In four years Barbara Cassani turned £25m of British Airways’ money into a business worth £374m. Now bidding for the Olympics, the Go founder tells why she thinks the airline was sold too early, what she really thinks of Stelios and explains why buying Concorde was never an option.
One of the things I wanted to come across in the book was the culture of the company. Whenever you talk about culture it becomes gag-making. It either falls into jargon or it becomes really insincere. And it’s very hard to put your finger on ‘what is a culture?’ and ‘what is a bad one?’. But you know, you feel it. You can recognise it, but it’s hard to describe. I didn’t want it to descend into, especially because I’m American, into a horrible American ‘empowerment’ and oh, just awful terms that have been hackneyed.

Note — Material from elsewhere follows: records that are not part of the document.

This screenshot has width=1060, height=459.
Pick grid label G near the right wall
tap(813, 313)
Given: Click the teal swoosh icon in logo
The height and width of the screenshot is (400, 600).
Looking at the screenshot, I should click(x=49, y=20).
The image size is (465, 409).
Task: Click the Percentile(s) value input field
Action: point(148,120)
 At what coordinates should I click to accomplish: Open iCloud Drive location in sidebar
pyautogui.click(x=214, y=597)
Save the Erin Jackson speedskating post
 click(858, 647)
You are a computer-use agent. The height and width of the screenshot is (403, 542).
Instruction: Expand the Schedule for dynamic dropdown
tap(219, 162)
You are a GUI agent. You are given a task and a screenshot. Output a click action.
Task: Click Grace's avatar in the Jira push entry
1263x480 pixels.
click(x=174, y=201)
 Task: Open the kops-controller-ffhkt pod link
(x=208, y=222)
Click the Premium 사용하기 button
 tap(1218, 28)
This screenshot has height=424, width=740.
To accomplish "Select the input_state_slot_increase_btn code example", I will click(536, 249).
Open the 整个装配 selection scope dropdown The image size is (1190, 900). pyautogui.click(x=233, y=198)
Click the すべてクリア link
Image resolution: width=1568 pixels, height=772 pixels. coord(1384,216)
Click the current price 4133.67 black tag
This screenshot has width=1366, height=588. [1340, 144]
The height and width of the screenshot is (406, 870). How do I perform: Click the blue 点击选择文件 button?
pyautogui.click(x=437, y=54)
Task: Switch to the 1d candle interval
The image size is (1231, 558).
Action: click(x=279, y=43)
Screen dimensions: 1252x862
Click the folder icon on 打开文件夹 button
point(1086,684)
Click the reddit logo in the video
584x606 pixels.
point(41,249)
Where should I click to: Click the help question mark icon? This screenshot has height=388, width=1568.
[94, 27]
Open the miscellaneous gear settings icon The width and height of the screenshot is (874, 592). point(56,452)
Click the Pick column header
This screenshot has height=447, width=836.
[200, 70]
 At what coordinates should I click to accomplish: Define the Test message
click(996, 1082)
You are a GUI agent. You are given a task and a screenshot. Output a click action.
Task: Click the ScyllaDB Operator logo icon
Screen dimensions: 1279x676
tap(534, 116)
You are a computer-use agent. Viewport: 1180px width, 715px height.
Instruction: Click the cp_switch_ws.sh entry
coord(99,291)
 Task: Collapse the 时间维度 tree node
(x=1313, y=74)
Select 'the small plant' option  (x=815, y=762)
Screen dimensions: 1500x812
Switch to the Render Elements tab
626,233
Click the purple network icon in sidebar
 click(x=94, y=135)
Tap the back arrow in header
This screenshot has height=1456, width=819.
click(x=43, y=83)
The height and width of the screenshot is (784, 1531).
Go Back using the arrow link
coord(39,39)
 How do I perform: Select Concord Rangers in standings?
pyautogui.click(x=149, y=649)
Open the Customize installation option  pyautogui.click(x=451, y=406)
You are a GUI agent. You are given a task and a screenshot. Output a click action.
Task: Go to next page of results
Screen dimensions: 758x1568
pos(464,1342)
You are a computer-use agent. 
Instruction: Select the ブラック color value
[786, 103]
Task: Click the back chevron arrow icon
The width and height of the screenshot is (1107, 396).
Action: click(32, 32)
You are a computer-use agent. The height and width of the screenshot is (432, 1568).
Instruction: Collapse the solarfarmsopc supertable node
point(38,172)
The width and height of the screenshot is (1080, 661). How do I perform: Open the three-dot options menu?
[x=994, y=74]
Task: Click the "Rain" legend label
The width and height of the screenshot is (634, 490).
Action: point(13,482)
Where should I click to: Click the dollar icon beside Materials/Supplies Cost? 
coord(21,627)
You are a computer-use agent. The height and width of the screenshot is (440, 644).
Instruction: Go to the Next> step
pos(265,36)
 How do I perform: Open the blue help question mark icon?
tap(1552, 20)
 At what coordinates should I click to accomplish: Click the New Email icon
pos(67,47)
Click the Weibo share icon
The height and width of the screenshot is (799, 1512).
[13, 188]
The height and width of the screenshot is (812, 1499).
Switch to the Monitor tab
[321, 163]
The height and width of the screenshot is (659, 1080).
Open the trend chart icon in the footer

Well, I think it’s about every stage of the experience in the company making it consistent with the way you want people to behave. So, when you recruit people, if it’s in an area where you want people to work together you make sure working with other people is an important part of their personality. If you want them to work together and solve problems you have to allow them room to do that in the way that you do their job description. And then the way that you coach them to improve on the job, either reinforces stepping a little bit outside the role and offering ideas or it punishes. This comes down to how you reward people in terms of pay rises and the way you make people into heroes within the company. Who you choose to put the spotlight on says a lot about what’s important in that company. The other thing, particularly with leaders, is that everyone’s watching you. You need to demonstrate the behaviour you want people to emulate. And if you stomp around screaming it gives everyone else permission to do the same thing. Or if you issue orders to people and summarily dismiss people or you favour people in your team, that’s noticed. And there becomes a pervasive sense of unfairness. But if you talk about fairness a lot and you try to demonstrate it in everything you do, and there’s a consistency then it seeps into the mindset.
Consistency is really important to employees. If you say something’s important, show that it is and not just flavour of the month. Fairness can’t be something that comes and goes. It needs to be pervasive. You can’t be fair to employees and then unfair to customers. Again, it’s jarring if there are inconsistencies in the approach of a company. None of this is brain surgery. You could describe these as principles of living your life. You trust people who do what they say they’re going to do. It’s that basic.
The issue I had with the whole 3i relationship was that we had a plan. I stuck to my side of the bargain. I was doing everything that I said I was going to do and they pulled the rug. If I were looking at it from their perspective I could understand what they did. I don’t think it was completely ridiculous. They didn’t show much courage and they didn’t show very much belief in what they were doing. They were chicken! I think they could have made, and we all could have made, three times more money by being brave. It’s as simple as that. The consequence of them pulling the plug, was that customers lost a great airline, employees lost a really good employer that they enjoyed working for, that was really more than just a job. And that was the end of it. So it was a very strange and sad outcome for something that didn’t have to end that way. But it says lot about the kind of company they are.